Unlike the coordination of benefit rules for beneficiaries who are eligible for Medicare based on age or disability, the coordination of benefit rules for beneficiaries with ESRD do not depend on the size of an employer and the employment status of the beneficiary. Group health plans, regardless of their size, may not take into account the ESRD status of an individual eligible or entitled to receive Medicare coverage. Health plans are also strictly prohibited from differentiating between the benefits they provide to individuals covered by the plan who have ESRD and other individuals covered under the health plan.

COBRA is the secondary payer to Medicare for people who are eligible for Medicare based on age or disability. However, COBRA is primary to Medicare when an individual is eligible for Medicare based on ESRD. Employee-related health insurance is generally primary to Medicare for people with ESRD, regardless of their employment status, for the 30-month coordination period.

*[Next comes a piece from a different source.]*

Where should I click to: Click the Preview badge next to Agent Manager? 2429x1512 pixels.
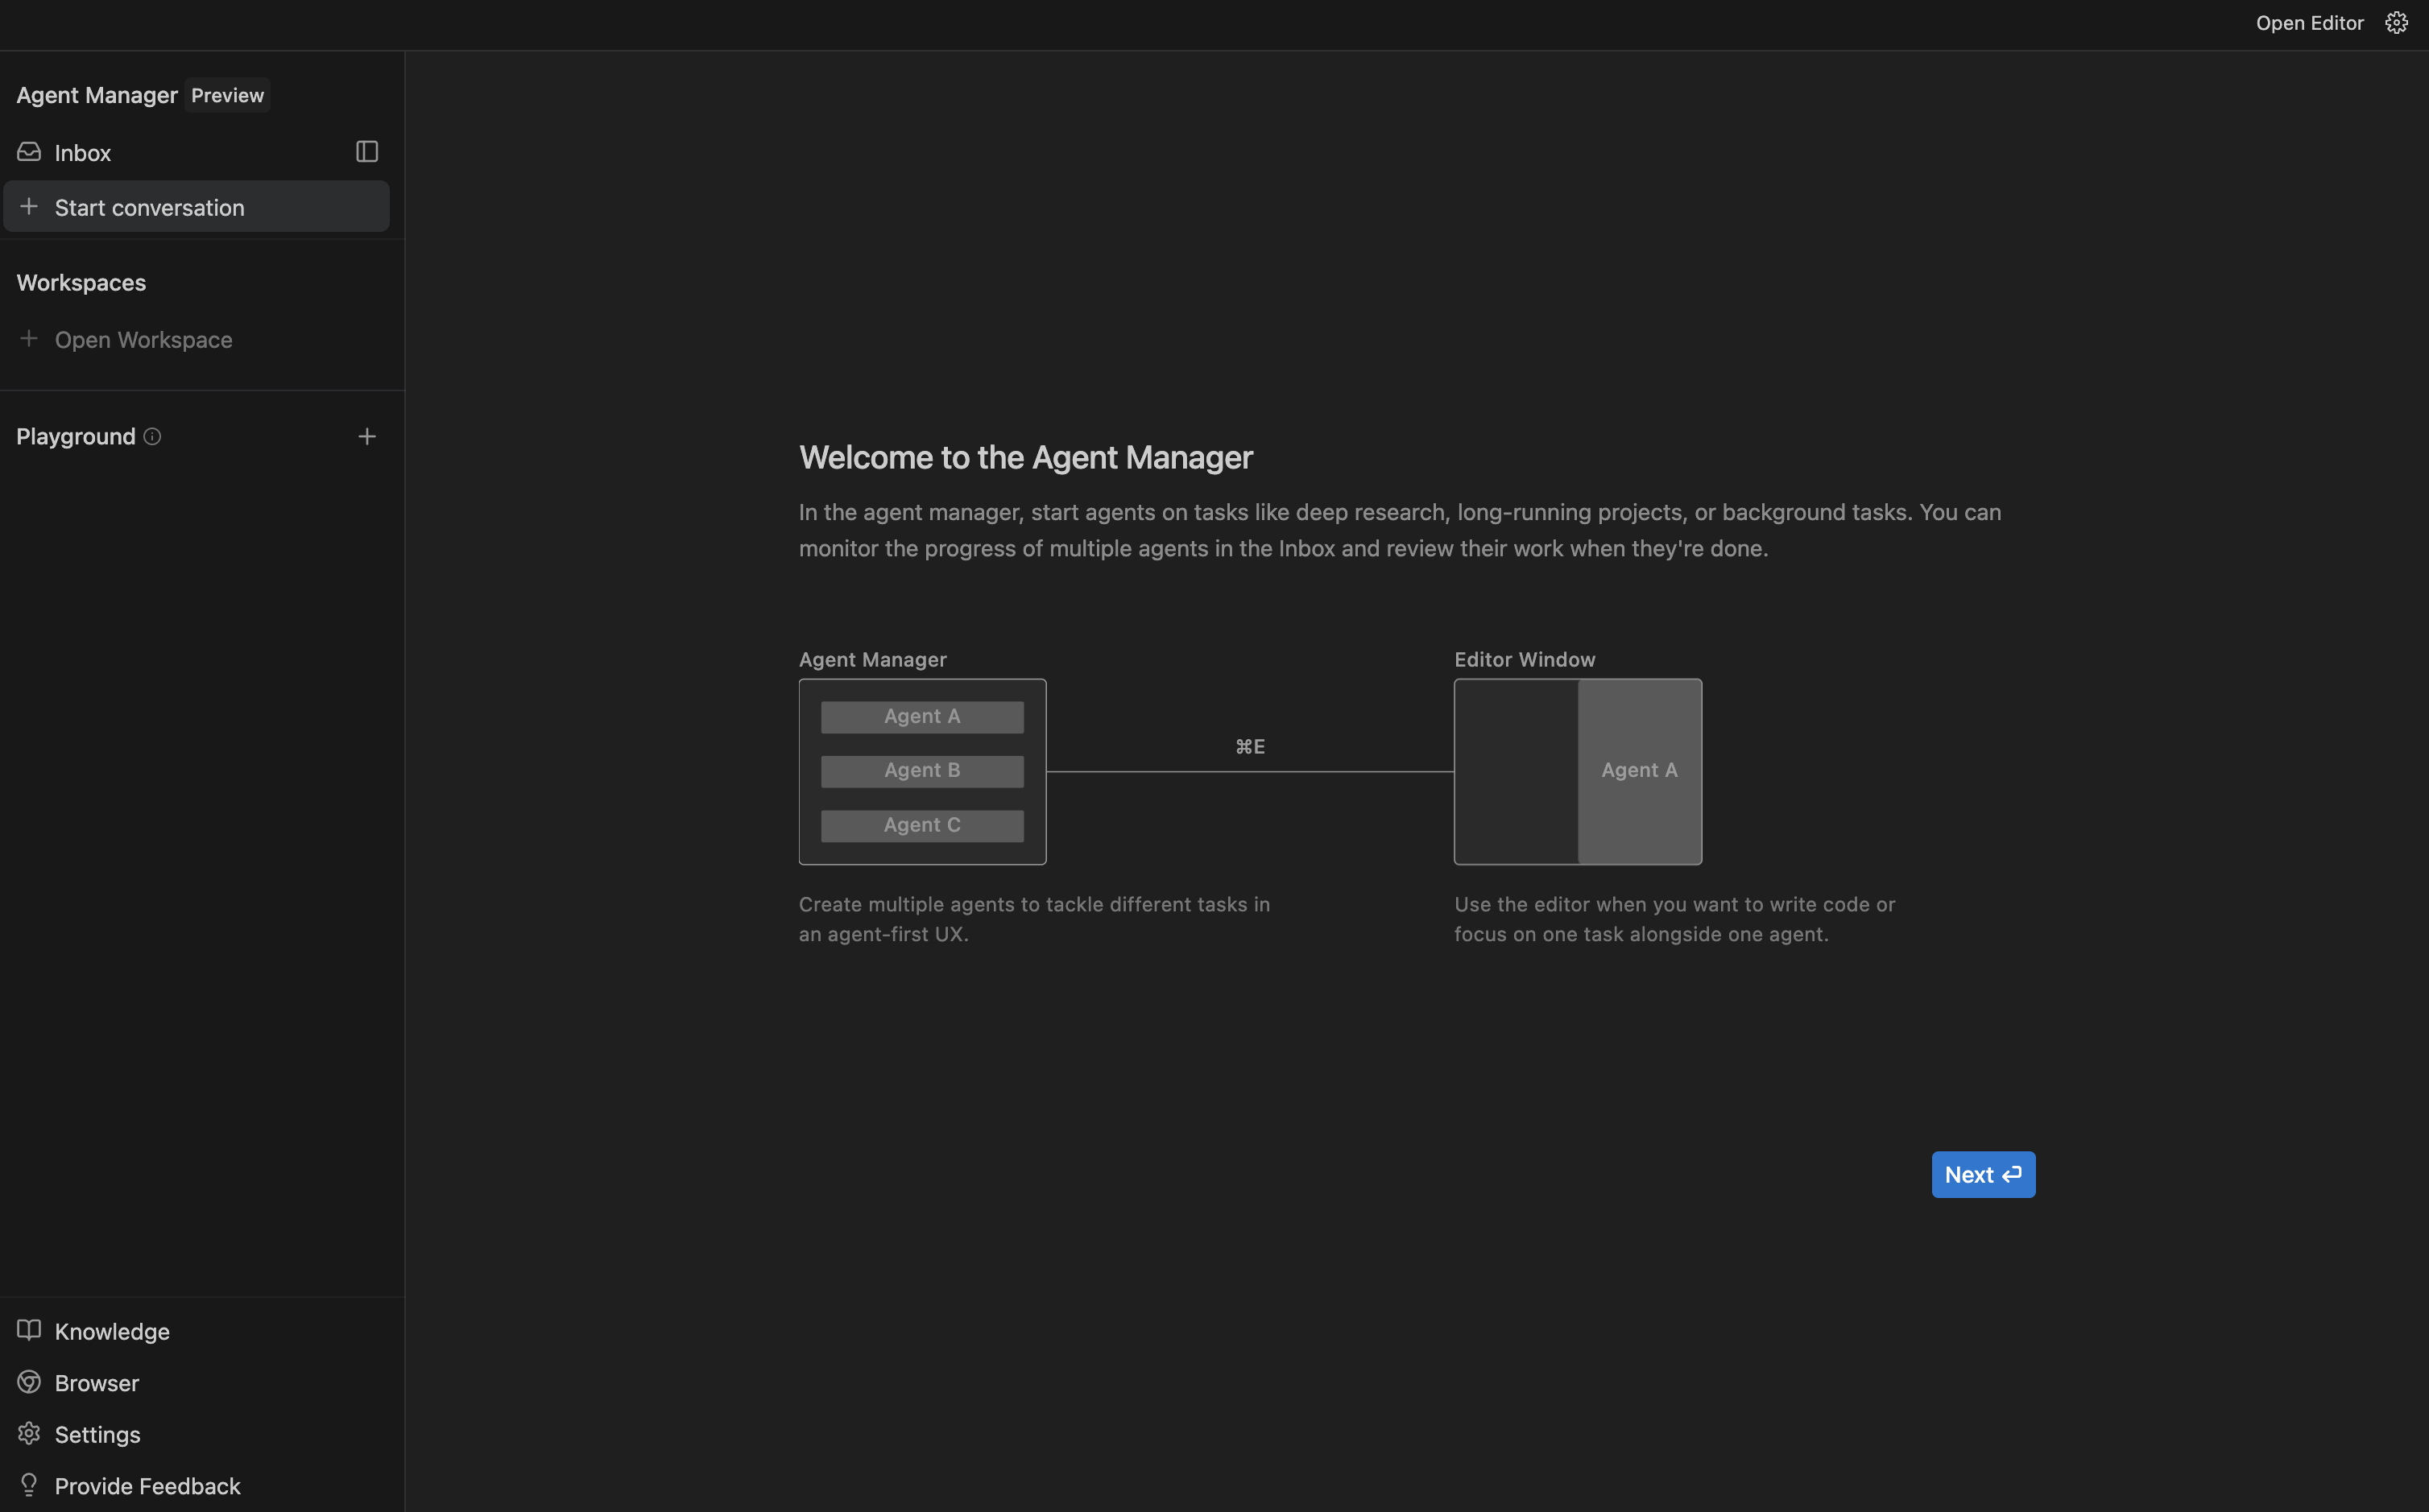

Responsibilities of Beneficiaries Under MSP

CMS advises beneficiaries who have other health insurance plans to take certain steps to ensure that the Medicare Secondary Payer rules are applied accurately.

Beneficiaries should:

• Respond to Initial Enrollment Questionnaire (IEQ) and MSP claims development letters in a timely manner to ensure correct payment of their Medicare claims,

• Be aware that changes in employment, including retirement and changes in health insurance companies may affect their claims payment,

• Tell their doctor, other providers, and the Coordination of Benefits (COB) Contractor about any changes in their health insurance due to current employment or coverage changes once they have received health care services.

This information is provided as a public service and is not intended as legal advice. Such advice should be obtained from a qualified Elder and Special Needs Law attorney.